• Texte à lire:
□ □ □ □ □

J’ai eu le privilège d’être présent (depuis le début des années septante où j’étais étudiant et lui, déjà, professeur) à de multiples occasions où Jacques De Decker prit la parole. Chaque fois j’ai regretté, et je sais ne pas être le seul, de ne pas disposer alors d’un enregistreur et d’enclencher celui-ci pour pouvoir conserver des traces de ces manifestations éclairées d’une culture (déjà) immense et d’une intelligence à les partager et à les rendre accessibles.
Je me suis « vengé » depuis ces années-là. Lorsque j’ai créé la webradio littéraire « ESPACE LIVRES », j’ai invité Jacques De Decker à y tenir de façon régulière une rubrique « improvisée ». On pourra, en fin de volume, lire la transcription des enregistrements de quelques unes de ces « tables de chevet », des improvisations de Jacques De Decker à propos de livres, d’écrivains, d’événements culturels dont il n’a pas eu la place ou l’occasion de parler dans les marges ou colonnes du Soir. J’ai retrouvé en enregistrant, chez lui ou dans son bureau de l’Académie, ce curieux phénomène que De Decker provoque chez ses interlocuteurs : éveiller et rassasier la curiosité dans un même mouvement de la phrase, qu’avec une gourmandise de jouisseur invétéré il aime à partager.
Je me suis vengé une seconde fois en sollicitant des entretiens thématiques que j’enregistrais au cours de l’été 2008 et dont ce livre se nourrit. Des extraits de ces interviews scandent ce volume, et donnent, comme des illustrations, un éclairage sur leurs éparpillements.
            Le mot « partage » est une des clés de compréhension de ce qui meut Jacques De Decker. Il cultive le goût immodéré de partager, de donner à aimer ce que lui-même a goûté. La pulsion irrépressible de transmettre les émotions ressenties, la réflexion suscitée, l’analyse argumentée, le tout nourri d’une érudition sans limites. Ici le savoir embrasse tous les domaines de la culture: musique, littérature, peinture, bande dessinée, théâtre, opéra, cinéma. A l’érudition s’ajoute ce qui en est le complément indispensable : une curiosité insatiable à laquelle aucun art, aucune science, aucune démarche créative ou savante n’échappent. Dans chacune de ces disciplines,  aucune frontière ne résiste : ni celle des époques, ni celles des genres. La curiosité est à 360 °, et approfondit tous les horizons : en musique Schubert et le Jazz, en littérature Stendhal et Joyce et Ibsen et Schnitzler, mais aussi les contemporains. En tout, dirait-on, Jacques De Decker cherche ce qui appartient au « classique », ce qui mériterait de le devenir. Et là, comme en linguistique, il est un infatigable pourfendeur de frontières.

□ □ □ □ □

• Lignes:
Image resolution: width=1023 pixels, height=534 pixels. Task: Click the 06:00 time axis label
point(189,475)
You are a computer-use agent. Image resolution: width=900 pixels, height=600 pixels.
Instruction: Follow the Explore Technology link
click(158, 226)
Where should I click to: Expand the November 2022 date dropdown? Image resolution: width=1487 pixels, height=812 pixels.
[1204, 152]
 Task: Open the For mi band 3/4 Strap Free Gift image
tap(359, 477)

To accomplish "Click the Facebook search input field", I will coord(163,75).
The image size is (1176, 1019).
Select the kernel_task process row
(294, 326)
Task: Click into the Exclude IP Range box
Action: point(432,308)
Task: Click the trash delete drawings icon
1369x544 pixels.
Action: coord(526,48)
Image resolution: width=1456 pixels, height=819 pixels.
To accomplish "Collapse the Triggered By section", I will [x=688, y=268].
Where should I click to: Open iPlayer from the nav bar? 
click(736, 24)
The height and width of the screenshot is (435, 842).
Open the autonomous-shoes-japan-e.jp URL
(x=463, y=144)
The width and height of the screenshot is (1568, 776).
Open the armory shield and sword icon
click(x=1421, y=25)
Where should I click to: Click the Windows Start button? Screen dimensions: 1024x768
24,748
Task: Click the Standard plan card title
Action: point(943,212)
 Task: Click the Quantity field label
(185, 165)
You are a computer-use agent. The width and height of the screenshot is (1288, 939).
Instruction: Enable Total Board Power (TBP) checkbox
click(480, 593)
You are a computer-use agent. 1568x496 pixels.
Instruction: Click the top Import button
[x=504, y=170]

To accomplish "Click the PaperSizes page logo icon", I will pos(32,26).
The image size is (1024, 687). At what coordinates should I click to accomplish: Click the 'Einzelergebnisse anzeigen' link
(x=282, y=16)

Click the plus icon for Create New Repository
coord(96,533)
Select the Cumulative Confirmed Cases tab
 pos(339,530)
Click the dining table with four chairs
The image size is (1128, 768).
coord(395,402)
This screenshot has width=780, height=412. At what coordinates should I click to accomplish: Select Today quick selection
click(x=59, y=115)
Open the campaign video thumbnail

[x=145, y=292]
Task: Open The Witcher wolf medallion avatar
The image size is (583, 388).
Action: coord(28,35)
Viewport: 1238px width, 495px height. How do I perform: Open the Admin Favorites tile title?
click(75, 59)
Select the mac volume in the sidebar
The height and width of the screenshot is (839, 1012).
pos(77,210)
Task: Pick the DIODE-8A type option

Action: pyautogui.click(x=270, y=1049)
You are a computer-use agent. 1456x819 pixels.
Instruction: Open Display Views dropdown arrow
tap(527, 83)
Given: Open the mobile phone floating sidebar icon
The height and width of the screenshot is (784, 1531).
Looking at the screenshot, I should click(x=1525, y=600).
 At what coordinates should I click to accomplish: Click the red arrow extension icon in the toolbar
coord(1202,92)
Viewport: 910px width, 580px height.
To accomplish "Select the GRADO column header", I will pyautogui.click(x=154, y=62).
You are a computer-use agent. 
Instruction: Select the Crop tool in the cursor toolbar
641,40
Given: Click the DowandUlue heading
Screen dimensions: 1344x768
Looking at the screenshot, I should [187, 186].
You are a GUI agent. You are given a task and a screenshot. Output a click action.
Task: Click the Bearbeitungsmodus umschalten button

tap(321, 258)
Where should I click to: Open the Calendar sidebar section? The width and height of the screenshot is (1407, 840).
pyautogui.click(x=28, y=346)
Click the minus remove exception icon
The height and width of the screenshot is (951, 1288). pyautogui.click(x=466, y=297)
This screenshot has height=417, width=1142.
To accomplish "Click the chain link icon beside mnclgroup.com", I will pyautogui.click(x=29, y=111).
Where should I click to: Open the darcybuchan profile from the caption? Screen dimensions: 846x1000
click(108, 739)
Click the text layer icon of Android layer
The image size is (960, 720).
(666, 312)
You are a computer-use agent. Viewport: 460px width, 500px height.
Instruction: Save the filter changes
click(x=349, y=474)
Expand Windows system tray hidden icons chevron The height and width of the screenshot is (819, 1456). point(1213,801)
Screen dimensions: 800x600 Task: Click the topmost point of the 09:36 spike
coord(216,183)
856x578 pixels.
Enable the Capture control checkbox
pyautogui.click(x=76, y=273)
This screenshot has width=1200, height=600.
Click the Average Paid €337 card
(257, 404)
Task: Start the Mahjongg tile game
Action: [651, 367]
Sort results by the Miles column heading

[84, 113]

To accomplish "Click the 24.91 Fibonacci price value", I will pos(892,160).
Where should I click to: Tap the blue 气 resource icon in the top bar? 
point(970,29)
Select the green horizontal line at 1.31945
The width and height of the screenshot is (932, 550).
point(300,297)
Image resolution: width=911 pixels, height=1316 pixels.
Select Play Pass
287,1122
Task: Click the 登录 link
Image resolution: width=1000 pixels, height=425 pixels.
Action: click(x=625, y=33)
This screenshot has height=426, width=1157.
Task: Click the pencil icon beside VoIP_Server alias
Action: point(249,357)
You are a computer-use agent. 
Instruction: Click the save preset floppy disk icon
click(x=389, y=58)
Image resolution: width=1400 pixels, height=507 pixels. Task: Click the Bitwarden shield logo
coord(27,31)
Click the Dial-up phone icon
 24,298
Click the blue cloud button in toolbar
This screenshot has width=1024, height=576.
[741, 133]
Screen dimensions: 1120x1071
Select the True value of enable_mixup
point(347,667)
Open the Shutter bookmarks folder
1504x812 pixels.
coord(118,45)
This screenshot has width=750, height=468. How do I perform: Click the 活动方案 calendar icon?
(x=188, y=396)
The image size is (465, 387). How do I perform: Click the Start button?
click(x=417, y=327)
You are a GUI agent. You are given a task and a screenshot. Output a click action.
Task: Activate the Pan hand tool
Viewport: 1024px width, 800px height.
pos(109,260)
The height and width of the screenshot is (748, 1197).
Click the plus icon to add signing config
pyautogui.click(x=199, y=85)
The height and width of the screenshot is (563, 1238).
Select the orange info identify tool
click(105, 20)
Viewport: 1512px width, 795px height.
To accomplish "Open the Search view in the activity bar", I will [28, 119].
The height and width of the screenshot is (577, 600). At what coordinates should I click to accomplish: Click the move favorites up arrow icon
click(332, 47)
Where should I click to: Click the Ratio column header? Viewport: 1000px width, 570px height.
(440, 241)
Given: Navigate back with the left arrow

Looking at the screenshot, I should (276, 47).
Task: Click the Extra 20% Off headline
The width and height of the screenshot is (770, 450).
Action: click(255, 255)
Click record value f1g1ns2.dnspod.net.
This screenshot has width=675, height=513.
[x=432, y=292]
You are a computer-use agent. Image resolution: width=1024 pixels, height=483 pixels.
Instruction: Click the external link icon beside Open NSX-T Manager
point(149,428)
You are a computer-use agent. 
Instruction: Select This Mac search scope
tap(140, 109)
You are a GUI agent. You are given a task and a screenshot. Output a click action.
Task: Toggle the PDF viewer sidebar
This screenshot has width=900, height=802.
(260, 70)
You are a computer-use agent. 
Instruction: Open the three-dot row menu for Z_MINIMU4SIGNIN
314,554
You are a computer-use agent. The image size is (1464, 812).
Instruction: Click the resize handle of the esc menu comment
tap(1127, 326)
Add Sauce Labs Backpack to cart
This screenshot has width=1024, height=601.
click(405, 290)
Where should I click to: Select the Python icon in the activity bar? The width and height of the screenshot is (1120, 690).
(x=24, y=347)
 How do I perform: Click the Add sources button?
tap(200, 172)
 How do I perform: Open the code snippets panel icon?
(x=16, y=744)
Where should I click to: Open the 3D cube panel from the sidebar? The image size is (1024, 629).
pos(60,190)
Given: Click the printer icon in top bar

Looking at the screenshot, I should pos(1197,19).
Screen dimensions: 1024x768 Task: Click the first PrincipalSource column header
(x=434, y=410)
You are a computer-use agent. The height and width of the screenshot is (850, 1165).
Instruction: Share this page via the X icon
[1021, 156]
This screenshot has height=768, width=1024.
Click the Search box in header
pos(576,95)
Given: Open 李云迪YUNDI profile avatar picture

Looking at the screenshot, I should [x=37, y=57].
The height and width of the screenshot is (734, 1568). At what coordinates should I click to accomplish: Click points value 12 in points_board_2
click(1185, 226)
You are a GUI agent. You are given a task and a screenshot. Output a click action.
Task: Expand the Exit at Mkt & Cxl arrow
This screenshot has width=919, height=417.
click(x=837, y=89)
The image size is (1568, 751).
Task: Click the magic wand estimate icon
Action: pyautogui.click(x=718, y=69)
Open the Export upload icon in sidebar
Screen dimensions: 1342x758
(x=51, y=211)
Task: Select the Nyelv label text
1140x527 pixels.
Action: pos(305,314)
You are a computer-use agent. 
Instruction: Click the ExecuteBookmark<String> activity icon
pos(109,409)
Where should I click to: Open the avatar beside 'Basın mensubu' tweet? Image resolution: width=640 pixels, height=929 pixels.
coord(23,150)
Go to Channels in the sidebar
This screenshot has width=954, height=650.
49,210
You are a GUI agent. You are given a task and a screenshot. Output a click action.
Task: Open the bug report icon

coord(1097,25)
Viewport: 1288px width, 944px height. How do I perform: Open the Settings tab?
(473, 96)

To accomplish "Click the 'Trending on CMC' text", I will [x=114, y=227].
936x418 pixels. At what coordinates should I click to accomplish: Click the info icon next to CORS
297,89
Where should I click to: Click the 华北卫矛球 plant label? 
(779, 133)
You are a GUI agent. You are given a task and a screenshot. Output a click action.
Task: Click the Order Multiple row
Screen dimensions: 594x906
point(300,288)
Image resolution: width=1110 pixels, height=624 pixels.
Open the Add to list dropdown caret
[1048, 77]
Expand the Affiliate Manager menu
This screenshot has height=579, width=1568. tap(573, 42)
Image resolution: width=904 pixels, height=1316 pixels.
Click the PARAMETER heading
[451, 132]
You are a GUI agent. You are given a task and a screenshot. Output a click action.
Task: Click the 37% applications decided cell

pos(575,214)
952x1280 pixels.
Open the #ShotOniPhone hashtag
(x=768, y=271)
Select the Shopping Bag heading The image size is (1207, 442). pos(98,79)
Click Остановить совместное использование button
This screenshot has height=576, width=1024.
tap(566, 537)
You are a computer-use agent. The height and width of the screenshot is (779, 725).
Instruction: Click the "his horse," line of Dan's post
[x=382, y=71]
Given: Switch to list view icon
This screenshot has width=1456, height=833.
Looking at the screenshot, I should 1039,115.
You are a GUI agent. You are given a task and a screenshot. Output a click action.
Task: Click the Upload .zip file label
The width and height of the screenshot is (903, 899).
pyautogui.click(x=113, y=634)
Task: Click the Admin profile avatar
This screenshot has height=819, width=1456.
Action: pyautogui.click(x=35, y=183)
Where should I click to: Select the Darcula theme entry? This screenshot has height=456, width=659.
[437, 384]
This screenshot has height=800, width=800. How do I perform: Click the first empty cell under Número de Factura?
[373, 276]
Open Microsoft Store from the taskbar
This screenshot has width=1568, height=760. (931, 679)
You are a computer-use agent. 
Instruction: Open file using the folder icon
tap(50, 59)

□ □ □ □ □

• Travail à faire:
Pouvez-vous recopier l'extrait consacré à Jacques De Decker en commençant à « J’ai eu le privilège » et en terminant à « les rendre accessibles. », et y changer « professeur » en « enseignant » ?

• Corrigé rédigé:
J’ai eu le privilège d’être présent (depuis le début des années septante où j’étais étudiant et lui, déjà, enseignant) à de multiples occasions où Jacques De Decker prit la parole. Chaque fois j’ai regretté, et je sais ne pas être le seul, de ne pas disposer alors d’un enregistreur et d’enclencher celui-ci pour pouvoir conserver des traces de ces manifestations éclairées d’une culture (déjà) immense et d’une intelligence à les partager et à les rendre accessibles.